By reverse engineering the iOS version of the BlackVue app, Motherboard was able to write scripts that pull the GPS location of BlackVue users over a week long period and store the coordinates and other information like the user's unique identifier. One script could collect the location data of every BlackVue user who had mapping enabled on the eastern half of the United States every two minutes. Motherboard collected data on dozens of customers.
With that data, we were able to build a picture of several BlackVue users' daily routines: one drove around Manhattan during the day, perhaps as a rideshare driver, before then leaving for Queens in the evening. Another BlackVue user regularly drove around Brooklyn, before parking on a specific block in Queens overnight. The user did this for several different nights, suggesting this may be where the owner lives or stores their vehicle. A third showed someone driving a truck all over South Carolina.
Some customers may use BlackVue as part of a fleet of vehicles; an employer wanting to keep tabs on their delivery trucks as they drive around, for instance. But BlackVue also markets its products to ordinary consumers who want to protect their cars.
BlackVue's Sinic said that collecting GPS coordinates of multiple users over an extended period of time is not supposed to be possible.
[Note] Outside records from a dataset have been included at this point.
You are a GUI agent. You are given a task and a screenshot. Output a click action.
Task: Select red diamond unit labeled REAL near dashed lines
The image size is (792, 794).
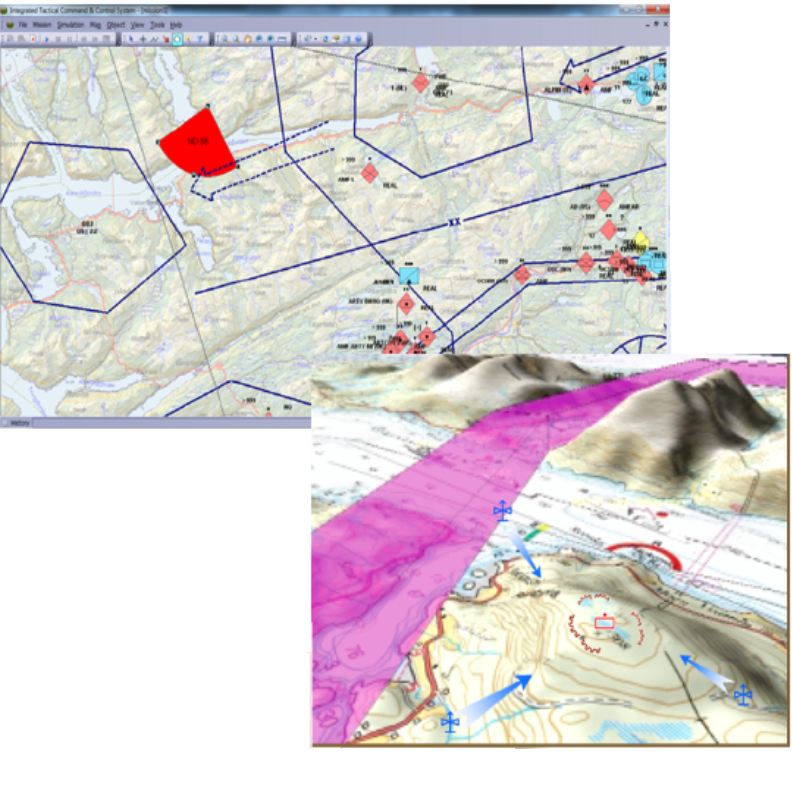click(x=369, y=173)
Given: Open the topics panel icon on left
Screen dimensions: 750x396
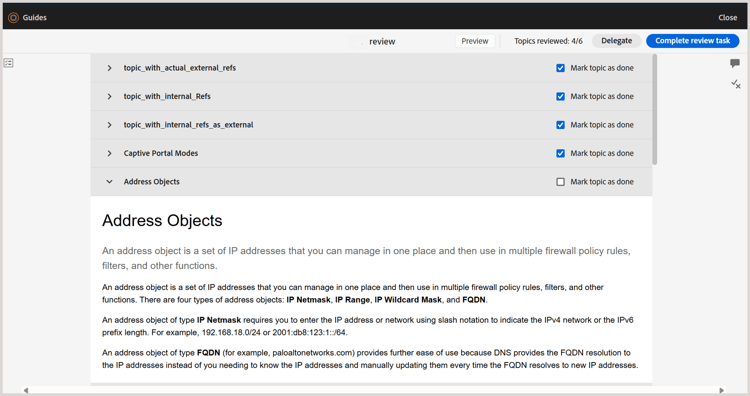Looking at the screenshot, I should 9,63.
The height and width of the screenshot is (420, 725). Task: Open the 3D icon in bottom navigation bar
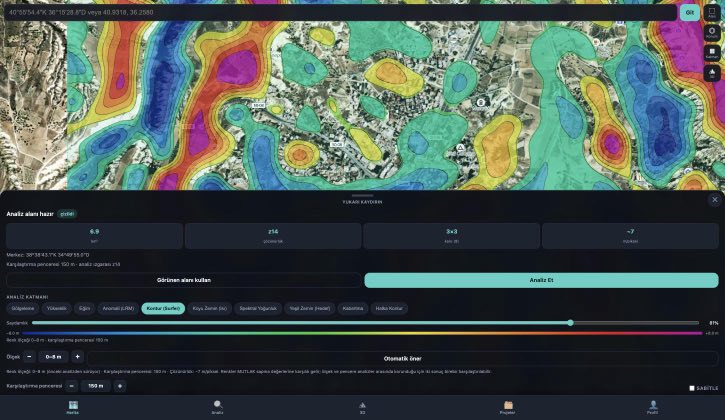(x=362, y=405)
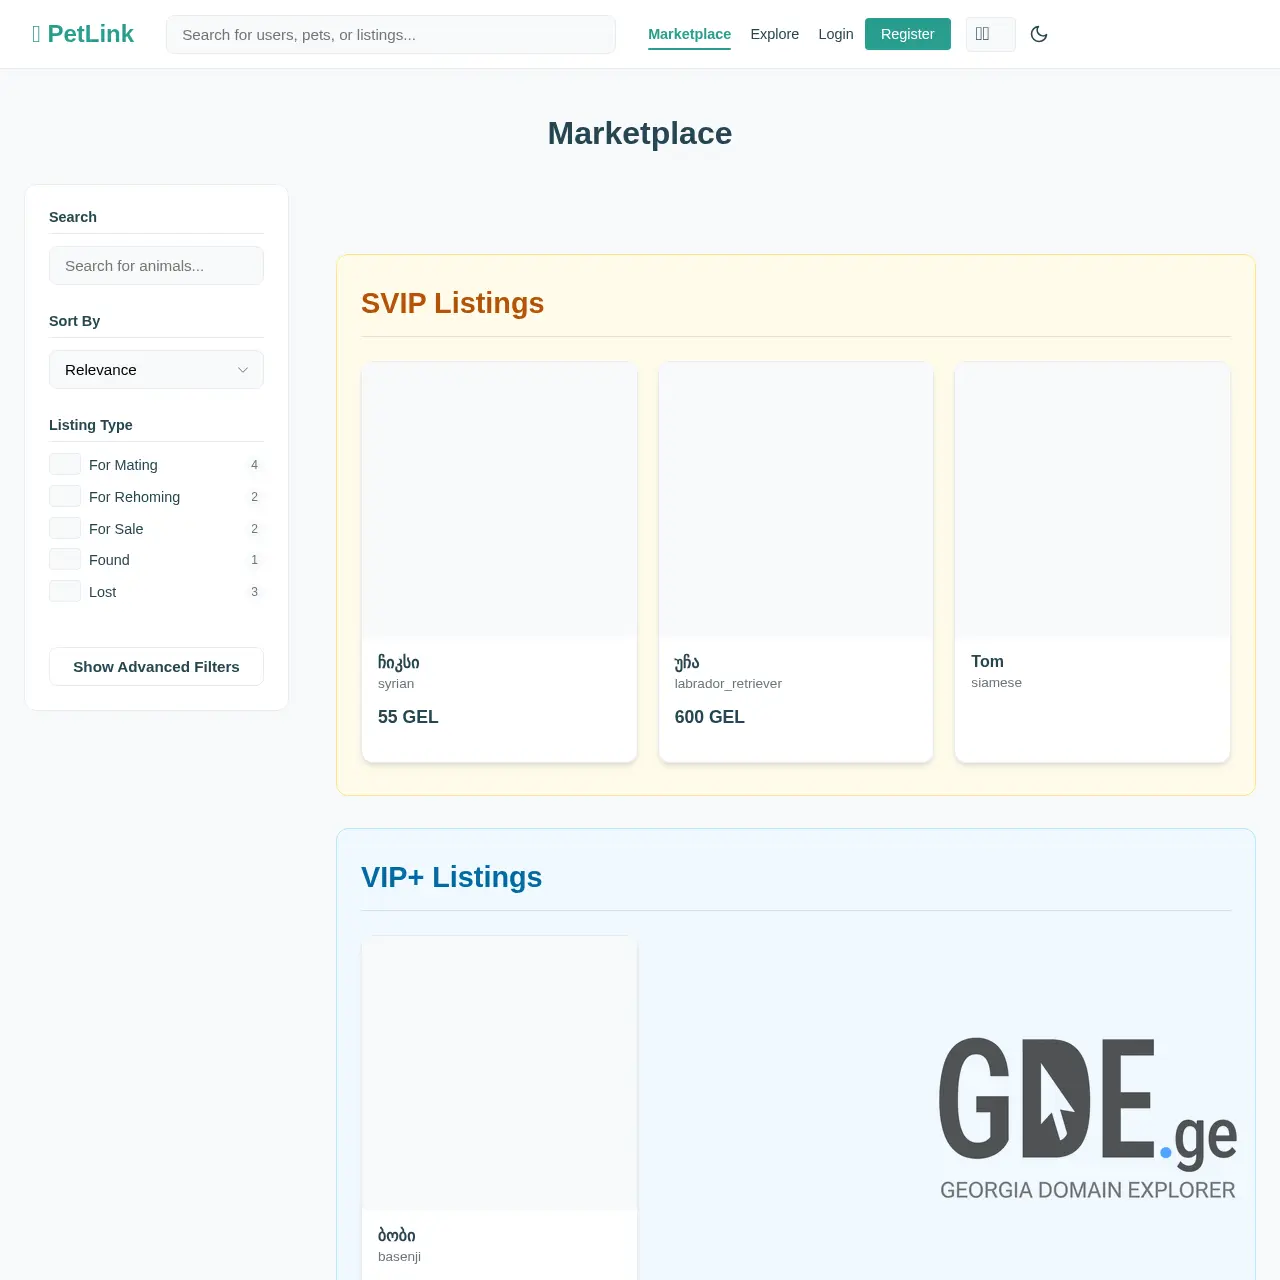Image resolution: width=1280 pixels, height=1280 pixels.
Task: Select the Marketplace navigation tab
Action: (689, 33)
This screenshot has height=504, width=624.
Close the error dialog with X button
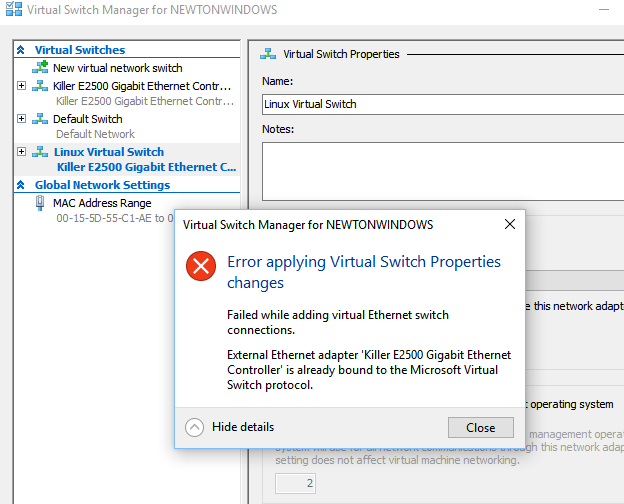tap(509, 225)
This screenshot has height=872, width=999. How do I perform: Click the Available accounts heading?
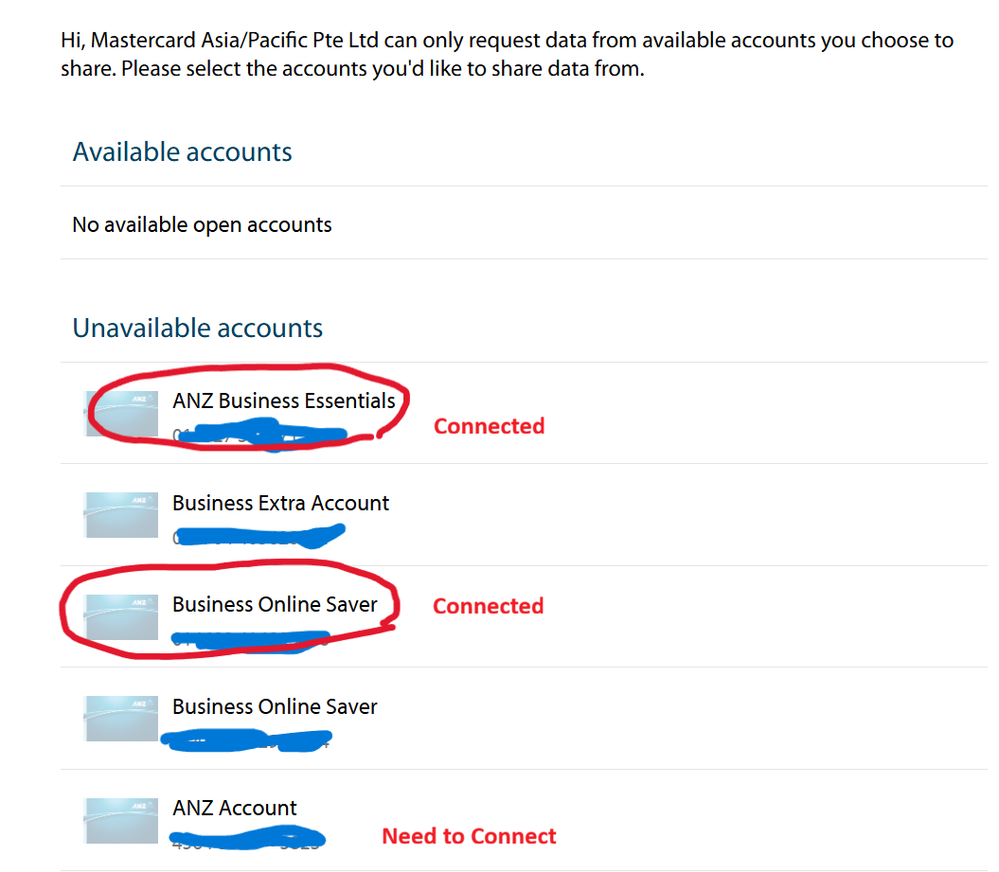pos(182,152)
"Our developers have updated the security measures following your report from yesterday that I forwarded," Sinic said. After this, several of Motherboard's web requests that previously provided user data stopped working.
In 2018 the company did make some privacy-related changes to its app, meaning users were not broadcasting their camera feeds by default.
"I think BlackVue has decent ideas as far as leaving off by default but allows people to put themselves at risk without understanding," Heath, the BlackVue user, said.
Motherboard has deleted all of the data collected to preserve individuals' privacy.